У Севастьяновой хватило совести смутиться.

– Я временно не работаю, – ответила она. – Я актриса, но мой талант оказался неоцененным.

Тут «альфонс» хохотнул, пробормотав:

– Он уже лет двадцать как оценивается…

– Да, – капризно сказала ему Севастьянова. – Я талантливая актриса. Но, – она опять повернулась ко мне, – с тех пор как я родила Олесю, для меня не было ни одной приличной роли, а растрачивать свой талант на бездарные пьески я не согласна.

– Да тебе уже давно и таких ролей не предлагают, – опять подал голос Вовик.

Клеопатра Валентиновна обиженно засопела, но промолчала.

– И на что же вы жили все эти годы? – спросила я.

Севастьянова, не подумав, брякнула:

– На деньги, которые платил мне Милехин за то, чтобы я не виделась с Олесей.

– И как долго он платил? – неподдельно заинтересовалась я.

– Пока Олесе не исполнилось восемнадцать лет, – ответила горе-мамаша.

– А последние четыре года на что вы жили?

И тут до Клеопатры дошло, что она сболтнула лишнее.
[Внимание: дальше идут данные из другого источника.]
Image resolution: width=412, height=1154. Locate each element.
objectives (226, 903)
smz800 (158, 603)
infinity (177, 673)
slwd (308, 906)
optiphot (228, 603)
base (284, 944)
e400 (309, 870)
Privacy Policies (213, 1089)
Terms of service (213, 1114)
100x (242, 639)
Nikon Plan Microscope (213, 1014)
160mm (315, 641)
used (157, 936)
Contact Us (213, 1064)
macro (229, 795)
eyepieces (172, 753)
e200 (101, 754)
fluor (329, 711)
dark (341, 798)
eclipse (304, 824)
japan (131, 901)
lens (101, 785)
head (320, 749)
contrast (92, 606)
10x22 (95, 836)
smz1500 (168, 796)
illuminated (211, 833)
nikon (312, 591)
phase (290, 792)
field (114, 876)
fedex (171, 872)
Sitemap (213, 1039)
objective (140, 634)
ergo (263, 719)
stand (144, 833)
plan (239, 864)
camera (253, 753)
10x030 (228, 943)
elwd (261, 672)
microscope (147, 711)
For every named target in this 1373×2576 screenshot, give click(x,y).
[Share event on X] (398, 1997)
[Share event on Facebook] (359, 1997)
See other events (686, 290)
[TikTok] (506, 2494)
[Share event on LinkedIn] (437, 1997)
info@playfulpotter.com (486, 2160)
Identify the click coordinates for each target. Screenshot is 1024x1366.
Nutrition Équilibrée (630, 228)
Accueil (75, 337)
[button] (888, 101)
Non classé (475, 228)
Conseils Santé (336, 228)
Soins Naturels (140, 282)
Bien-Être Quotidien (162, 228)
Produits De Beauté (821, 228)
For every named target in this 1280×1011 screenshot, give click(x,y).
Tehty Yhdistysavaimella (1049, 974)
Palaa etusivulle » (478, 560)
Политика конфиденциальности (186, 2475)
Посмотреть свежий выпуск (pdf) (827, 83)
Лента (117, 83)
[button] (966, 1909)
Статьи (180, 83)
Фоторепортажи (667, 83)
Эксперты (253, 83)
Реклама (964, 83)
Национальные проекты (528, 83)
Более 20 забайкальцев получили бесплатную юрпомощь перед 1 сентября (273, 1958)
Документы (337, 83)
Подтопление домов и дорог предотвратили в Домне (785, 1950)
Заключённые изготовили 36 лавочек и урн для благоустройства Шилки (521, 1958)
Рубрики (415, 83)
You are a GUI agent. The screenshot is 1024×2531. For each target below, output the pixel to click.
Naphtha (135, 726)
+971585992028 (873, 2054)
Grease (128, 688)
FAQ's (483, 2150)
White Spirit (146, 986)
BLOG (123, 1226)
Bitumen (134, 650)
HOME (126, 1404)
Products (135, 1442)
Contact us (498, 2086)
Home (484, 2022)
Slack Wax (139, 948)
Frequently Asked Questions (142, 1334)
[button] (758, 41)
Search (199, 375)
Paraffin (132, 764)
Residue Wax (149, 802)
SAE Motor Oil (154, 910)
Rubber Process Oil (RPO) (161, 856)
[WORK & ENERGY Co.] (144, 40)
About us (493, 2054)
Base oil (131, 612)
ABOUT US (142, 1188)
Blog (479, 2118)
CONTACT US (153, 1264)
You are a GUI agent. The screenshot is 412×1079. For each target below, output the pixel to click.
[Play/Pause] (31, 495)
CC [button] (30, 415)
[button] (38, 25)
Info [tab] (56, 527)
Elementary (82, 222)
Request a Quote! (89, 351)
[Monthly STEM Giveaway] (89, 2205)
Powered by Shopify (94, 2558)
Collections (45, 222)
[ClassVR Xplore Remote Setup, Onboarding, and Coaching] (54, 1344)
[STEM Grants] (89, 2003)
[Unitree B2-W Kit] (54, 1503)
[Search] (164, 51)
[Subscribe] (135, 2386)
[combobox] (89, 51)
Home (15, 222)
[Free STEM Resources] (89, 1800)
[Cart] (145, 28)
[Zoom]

Она рассмеялась неестественным смехом и неожиданно предложила:

– Не хотите ли чаю?

– Спасибо, нет, – честно ответила я.

Вообще-то я бы не отказалась попить и даже поесть, но не делать же это в компании сомнительных людей, да еще на их территории!

– Так все же – где вы работали последние четыре года? – вернулась я к основной теме.

– Подрабатывала в разных местах, – раздраженно ответила женщина. – Сейчас существует тысяча способов заработать, надо лишь приложить ум.

– Олеся вам когда-нибудь рассказывала о своем парне по имени Елисей?

Клеопатра Валентиновна искренне удивилась:

– У нее был парень? Никогда бы не подумала! Чтобы Милехин уступил дочь другому мужчине?

– В каком смысле «уступил»? – нахмурилась я.

– Ну, вот так вот, – многозначительно играя глазами, уставилась Севастьянова на меня.

– Я не поняла, вы что, хотите сказать…

– Ходили разные слухи, – поджала губы Клеопатра Валентиновна.

– Какие слухи?

– Вы же понимаете, что точно я утверждать не могу – Олеся не делилась со мной. Но… Как-то раз обмолвилась, что спала с ним. Так, намеком…

– Дочь? С отцом? – поразилась я, очень сомневаясь в достоверности этой информации.

– А что? Милехин – он такой, – Клеопатра Валентиновна все больше распалялась. – Для него нет ничего святого. Вы знаете, с кем он сейчас живет?

– С женой.

– С женой, – презрительно передразнила Клеопатра Валентиновна. – Со шлюхой он живет. Эта его нынешняя Кристина училась в одном классе с Олесей.

– Вот как? – не переставала удивляться я.

– Да, а вы что, думали, что Милехин – святой, а я – опустившаяся женщина? – с вызовом воскликнула хозяйка. – Он и раньше любовницу имел, она к нему от мужа бегала. Да и вообще, донжуан еще тот. А вы думаете?

Она смотрела на меня с вызовом, как будто я виновата в ее неудавшейся женской судьбе и нынешнем незавидном положении.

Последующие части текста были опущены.